Viele Glanzstücke kommen aus den USA, was wohl der New Yorker Expertin Jane Kallir geschuldet ist, die mit Buchhart kooperierte. Aus Wien lieferte das Leopold Museum wichtige Werke, der Anwalt Ernst Ploil und die Händler Wienerroither & Kohlbacher sind prominente Leihgeber bzw. Vermittler. Doch dass die Schiele-Welt viel größer ist, ist unübersehbar – etwa beim famosen Selbstporträt oder dem ungewöhnlich langen Bild mit Schiele als Hl. Franziskus, die beide der türkische Sammler Ömer Koç lieferte.
Der Sammlerliebling
Es ist mitunter schwierig, angesichts dieser Fülle privater Sammlermacht die Kunst und nicht das Geld zu sehen. Das gilt erst recht für die Basquiat-Schau, die just mit jenem Bild eröffnet, für das der Japaner Yusaku Maezawa im Vorjahr 110 Millionen US-Dollar bezahlte.Die rund 120 Werke umfassende, chronologisch gegliederte Überblicksschau lässt dennoch keinen Zweifel, dass der Amerikaner mit karibischen Wurzeln zu den Großen der jüngeren Kunstgeschichte zu zählen ist. Wie Buchhart sagt, nahm Basquiat die „Copy-Paste-Gesellschaft“ von heute vorweg.
Die Elemente aus der Popkultur, der afrikanischen Mythologie, des Jazz und der afroamerikanischen Literatur, die Basquiat in seinem kreativen Furor zu großartigen Bildern verband, kamen im westlichen Bildungskanon lange nicht vor. Wie der Schweizer Galerist Bruno Bischofberger im Gespräch mit dem KURIER erzählt, sei Basquiat in den 80er Jahren eine exotische Figur gewesen, die Nachfrage nach seinen Werken überschaubar.

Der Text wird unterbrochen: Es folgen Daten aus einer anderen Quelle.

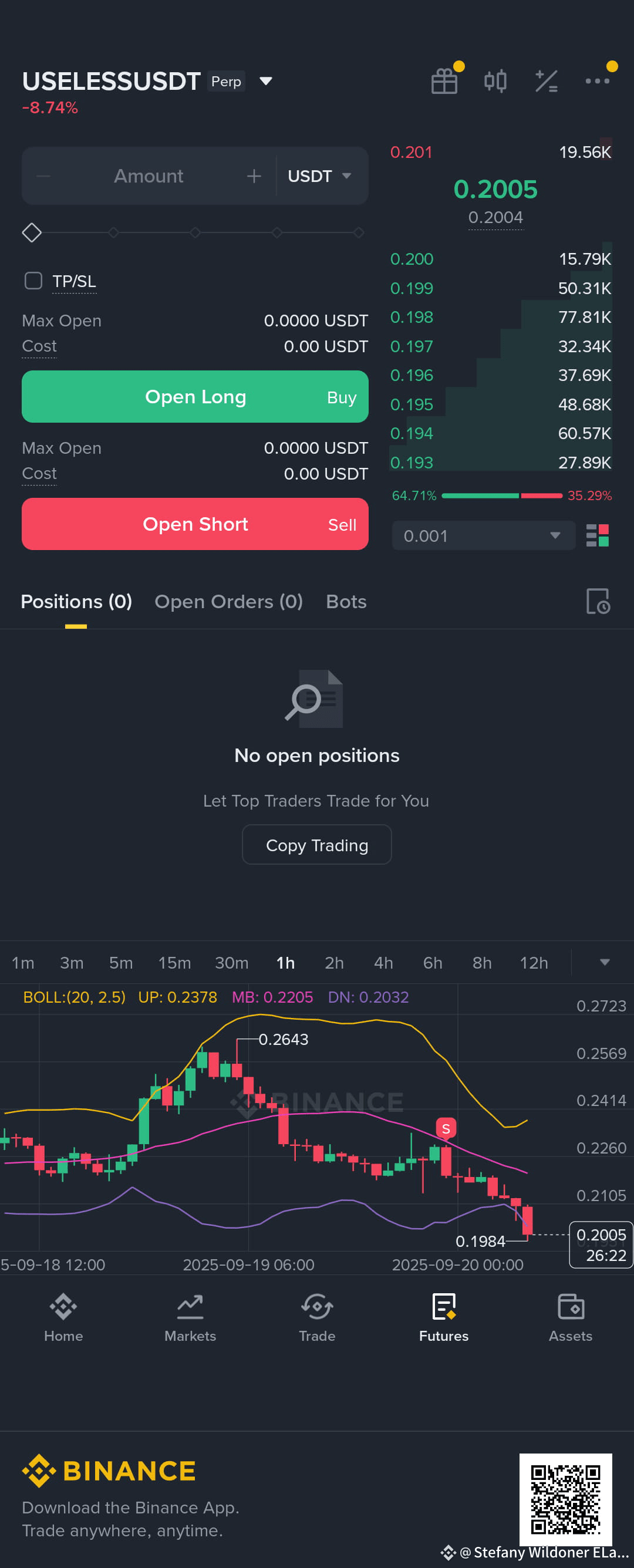Tap the Open Short Sell button
Image resolution: width=634 pixels, height=1568 pixels.
pyautogui.click(x=195, y=524)
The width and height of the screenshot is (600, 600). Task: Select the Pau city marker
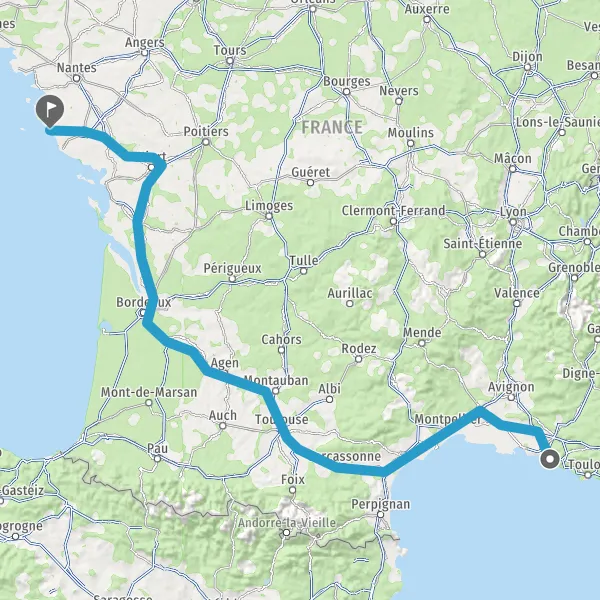157,458
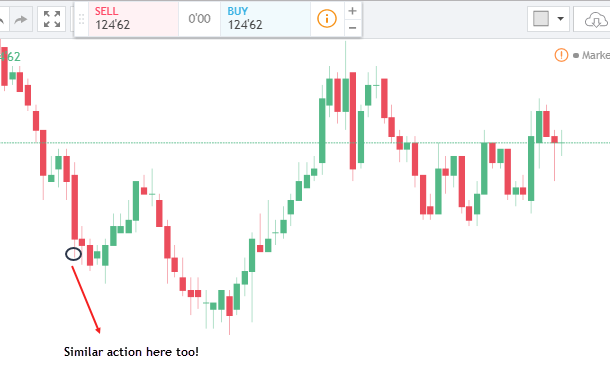The width and height of the screenshot is (610, 390).
Task: Click the gray square layout icon
Action: (x=541, y=18)
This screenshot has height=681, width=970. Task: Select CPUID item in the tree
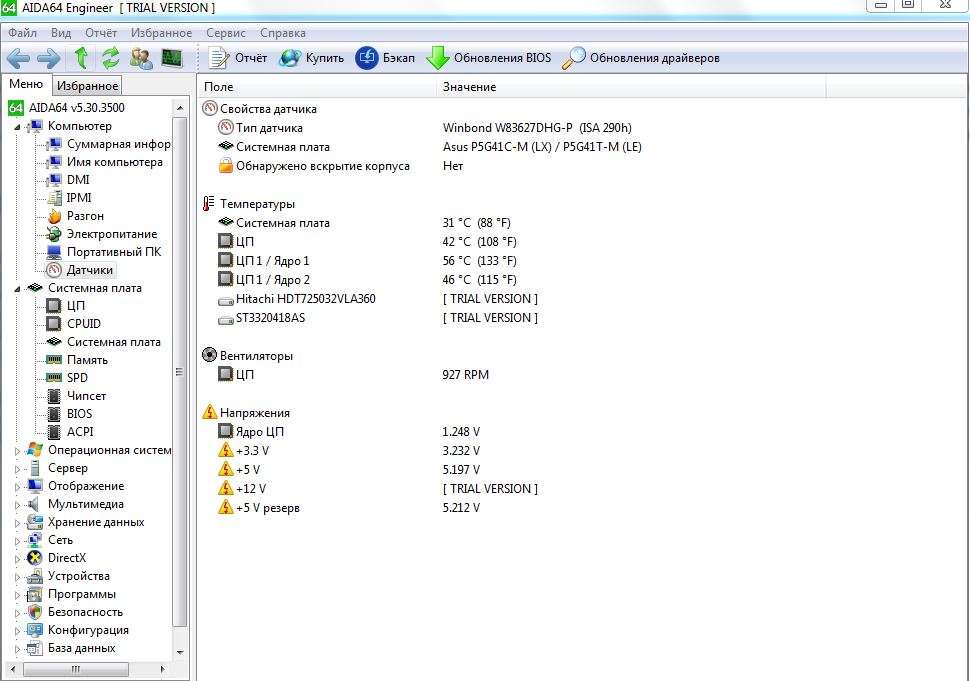[84, 324]
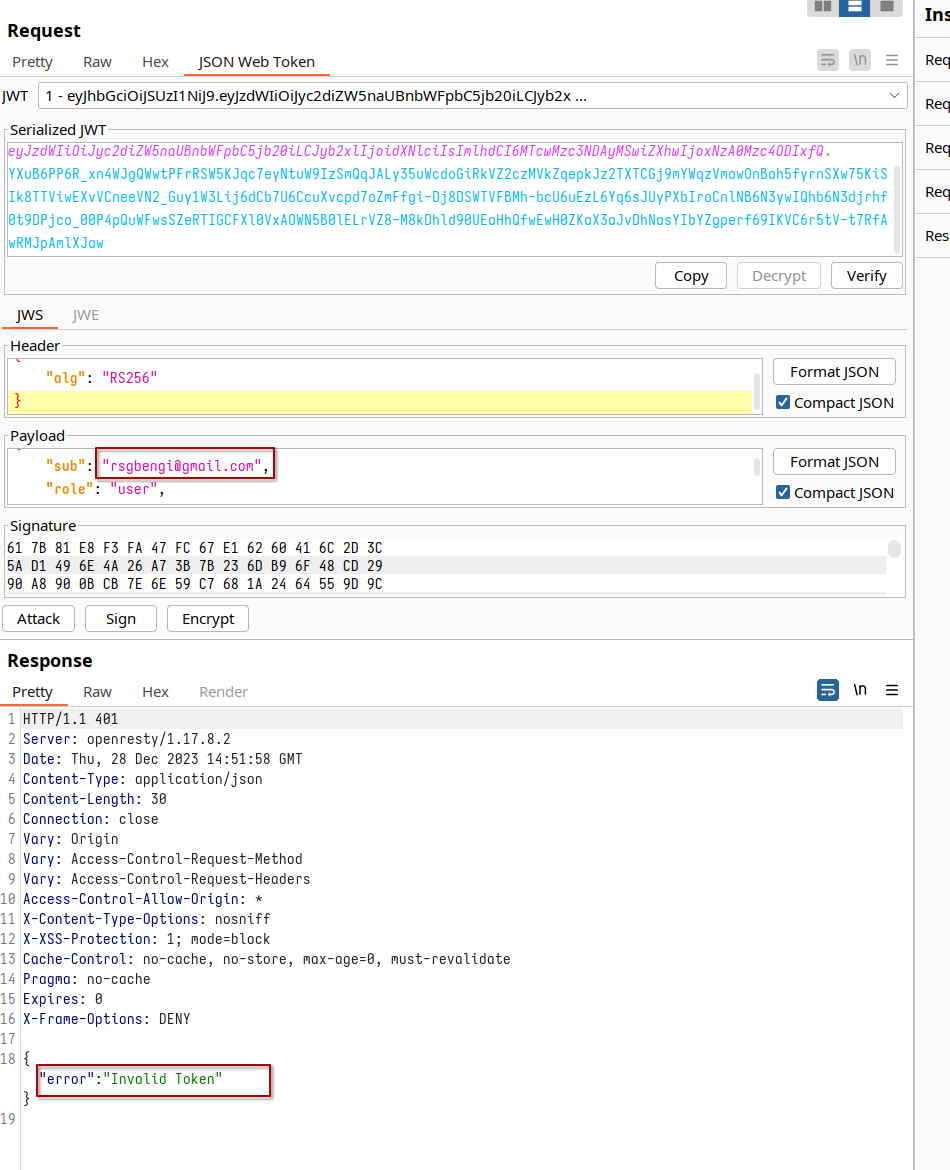Select the combined single-pane layout icon
Viewport: 950px width, 1170px height.
(885, 7)
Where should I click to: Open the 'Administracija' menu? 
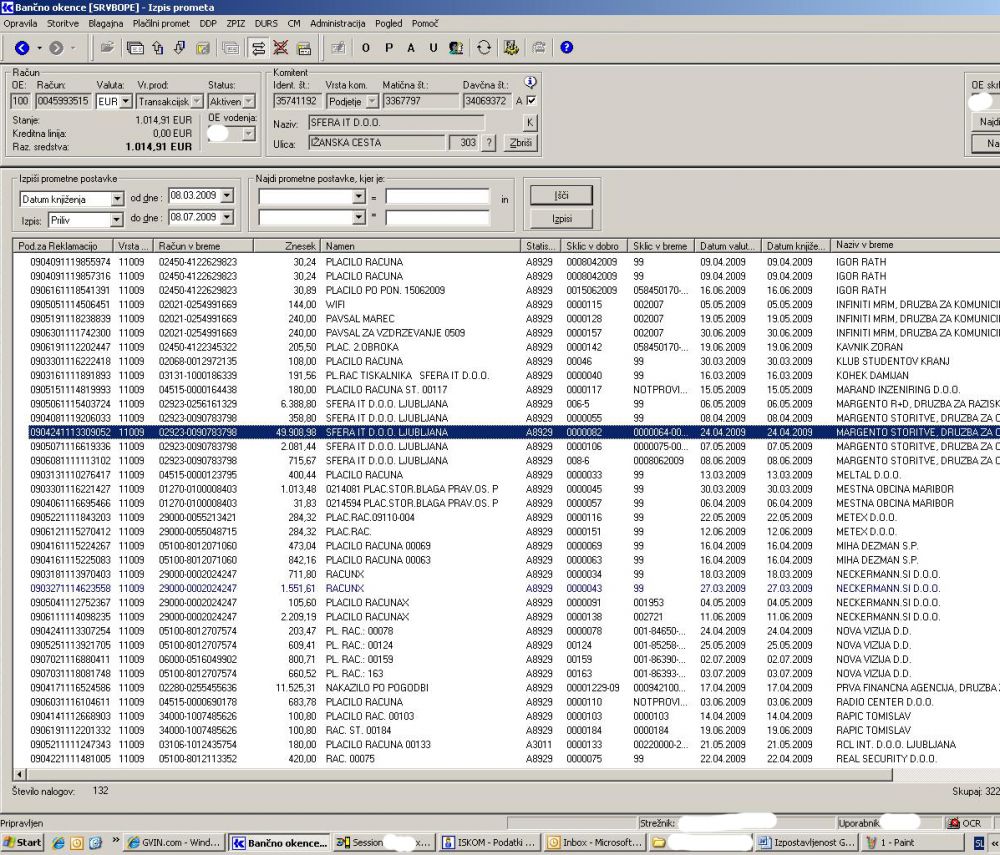[x=338, y=22]
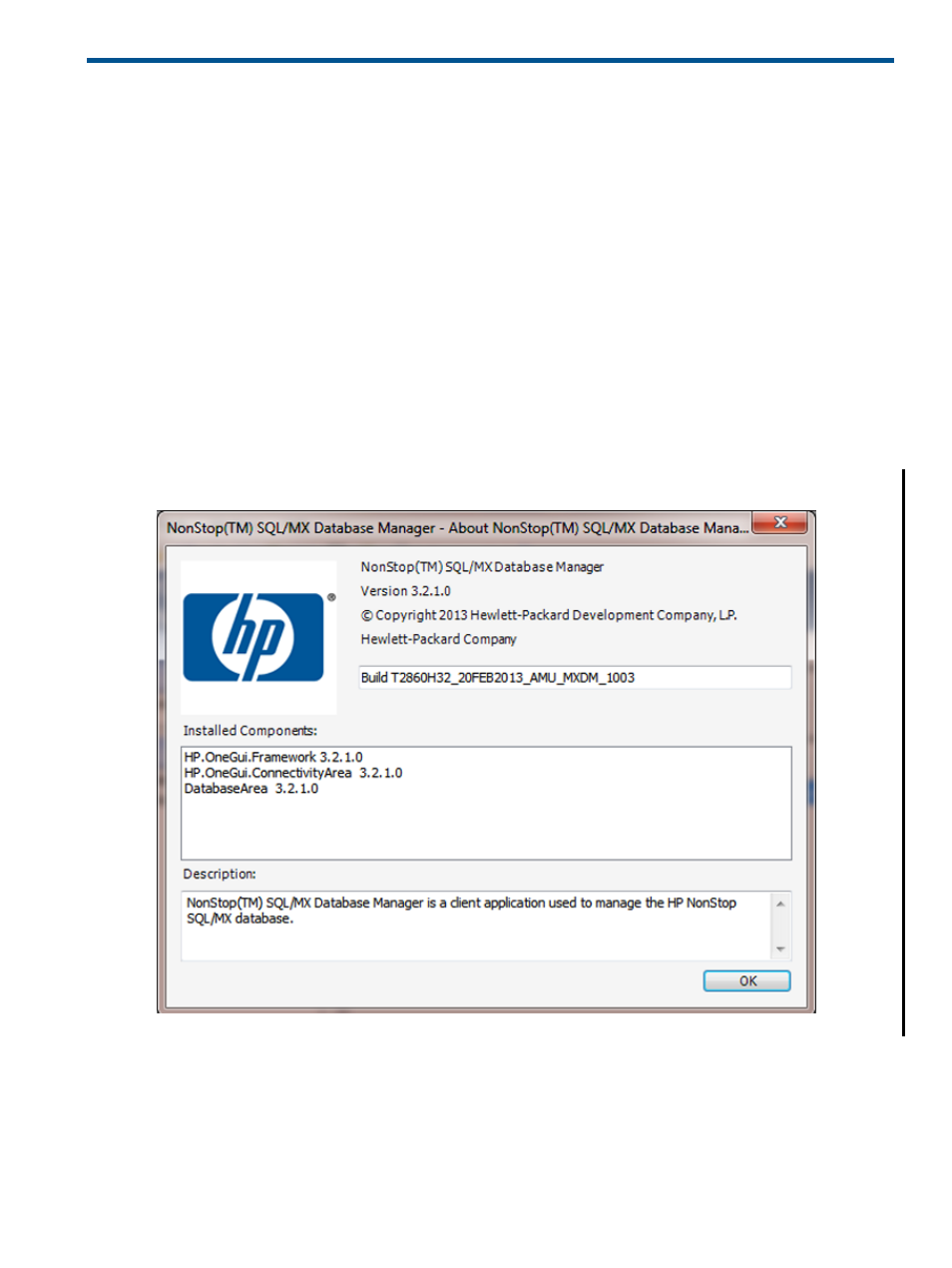
Task: Click the second line of the description reading SQL/MX database
Action: pyautogui.click(x=239, y=920)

Eine neue Generation von Sammlern aber hat sich den Künstler längst einverleibt. Manche – wie der US-Verleger Peter Brant, Immo-Magnat Eli Broad, die Kunsthändlerfamilien Nahmad und Mugrabi oder der Schweizer Unternehmer Carl Hirschmann – sind als Leihgeber genannt, viele bleiben anonym. Dass die Pariser Basquiat-Schau sich laut Buchhart nur minimal mit jenen in London und Frankfurt überschneidet, ist ein Zeichen dafür, dass diese Menschen noch viel mehr Bilder im Depot lagern haben. Und, ja – einige sammeln auch Werke von Egon Schiele.